What you have to do
List every line below that contains the word "screenshot". Case counts.

Records for the exercise

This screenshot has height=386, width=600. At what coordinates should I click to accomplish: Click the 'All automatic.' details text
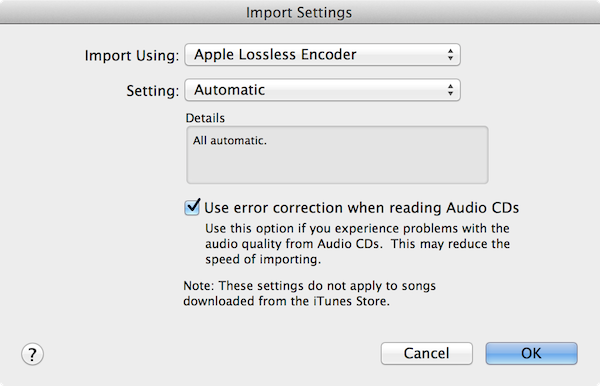[x=230, y=140]
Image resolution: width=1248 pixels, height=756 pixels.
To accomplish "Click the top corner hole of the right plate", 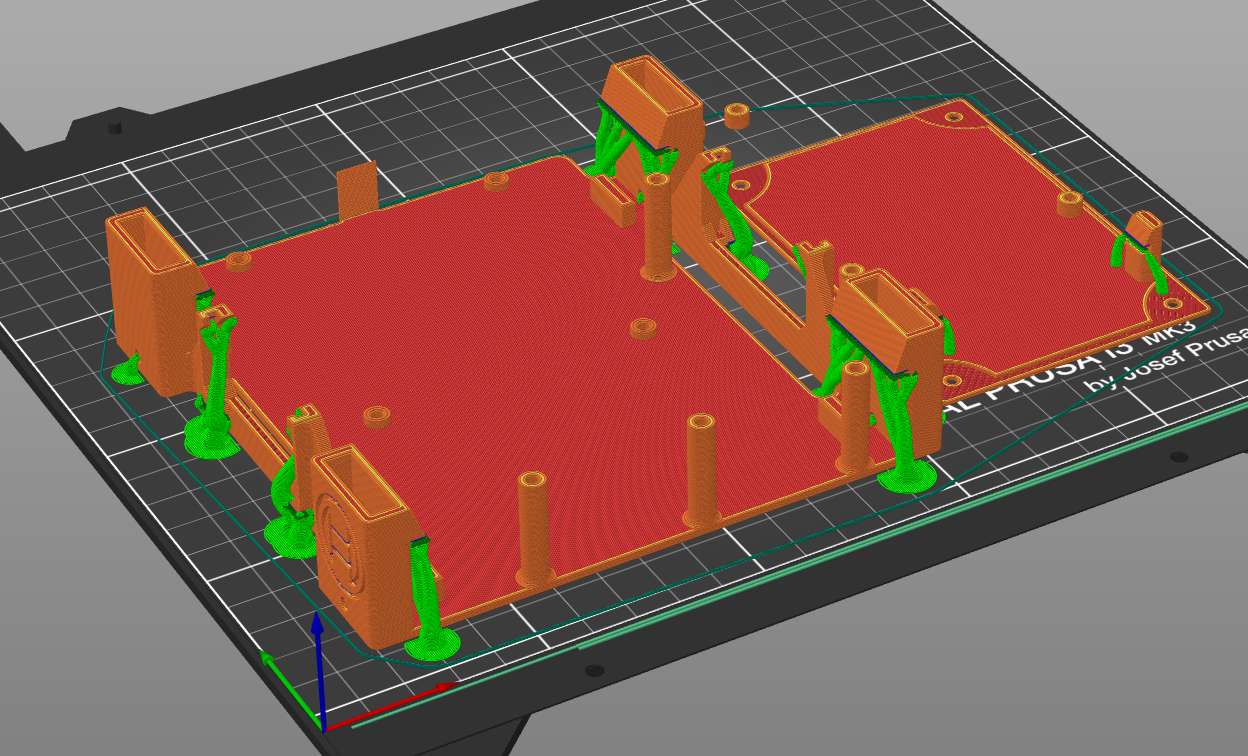I will tap(955, 117).
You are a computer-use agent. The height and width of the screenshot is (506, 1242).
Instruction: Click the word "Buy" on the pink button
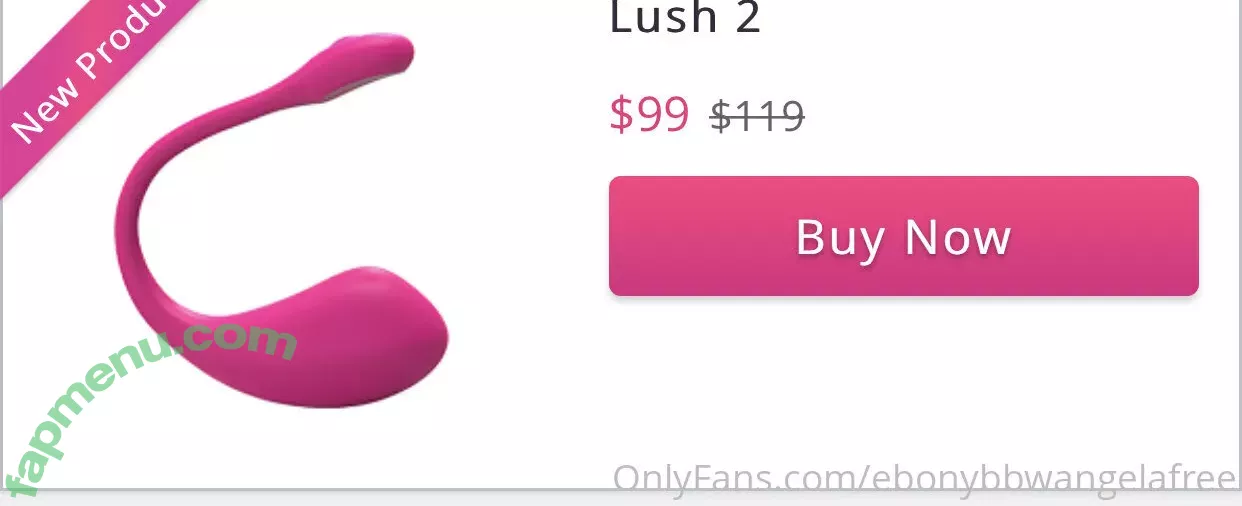(840, 238)
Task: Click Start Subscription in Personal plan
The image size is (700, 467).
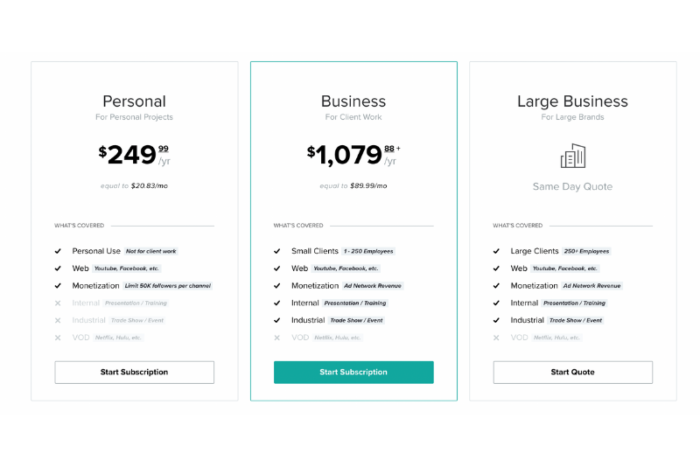Action: coord(134,372)
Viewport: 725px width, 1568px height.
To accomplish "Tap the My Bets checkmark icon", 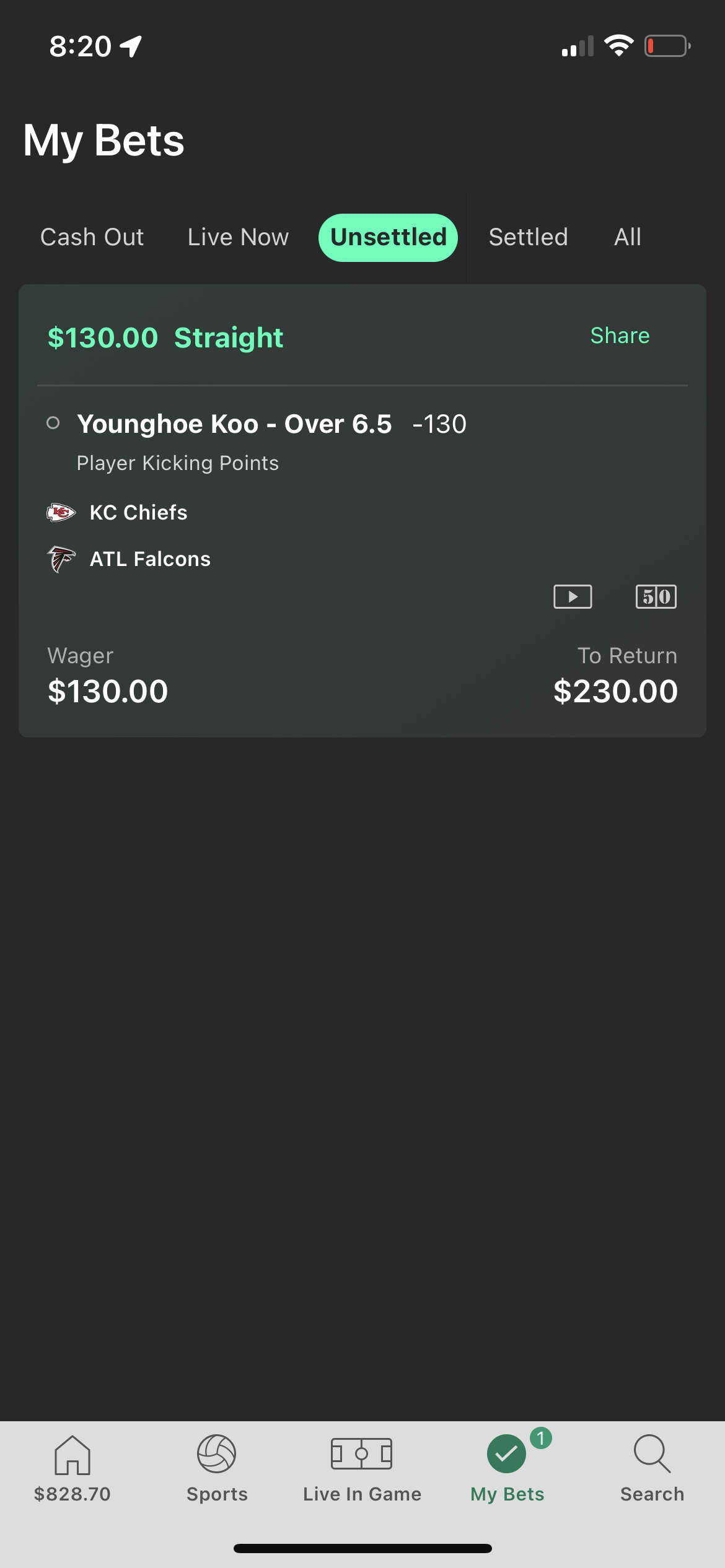I will tap(507, 1454).
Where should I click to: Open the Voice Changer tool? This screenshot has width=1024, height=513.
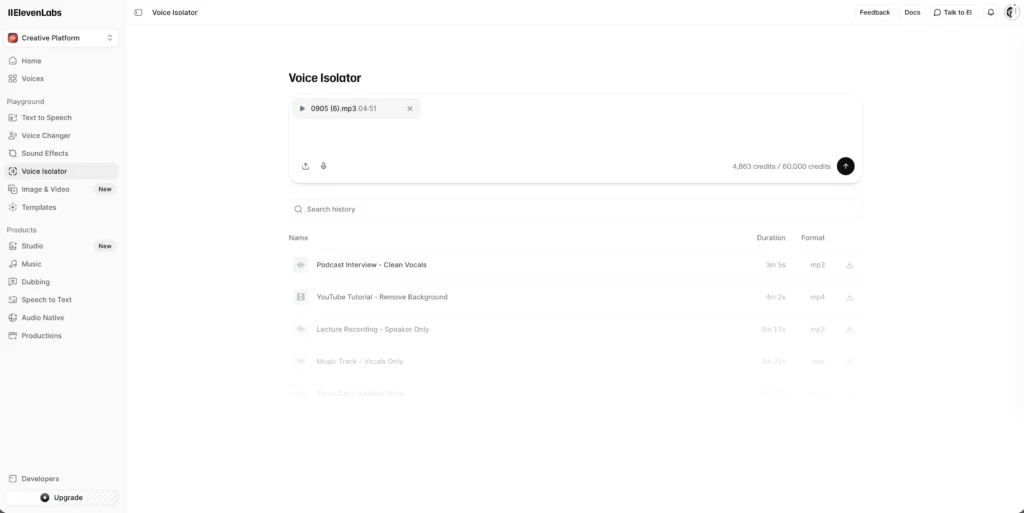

Full answer
This screenshot has height=386, width=600. At what coordinates should I click to accomplish: Click the 'All automatic.' details text
You are a computer-use agent. The height and width of the screenshot is (506, 1242).
Where should I click to: Open the Voice Changer tool? This screenshot has width=1024, height=513.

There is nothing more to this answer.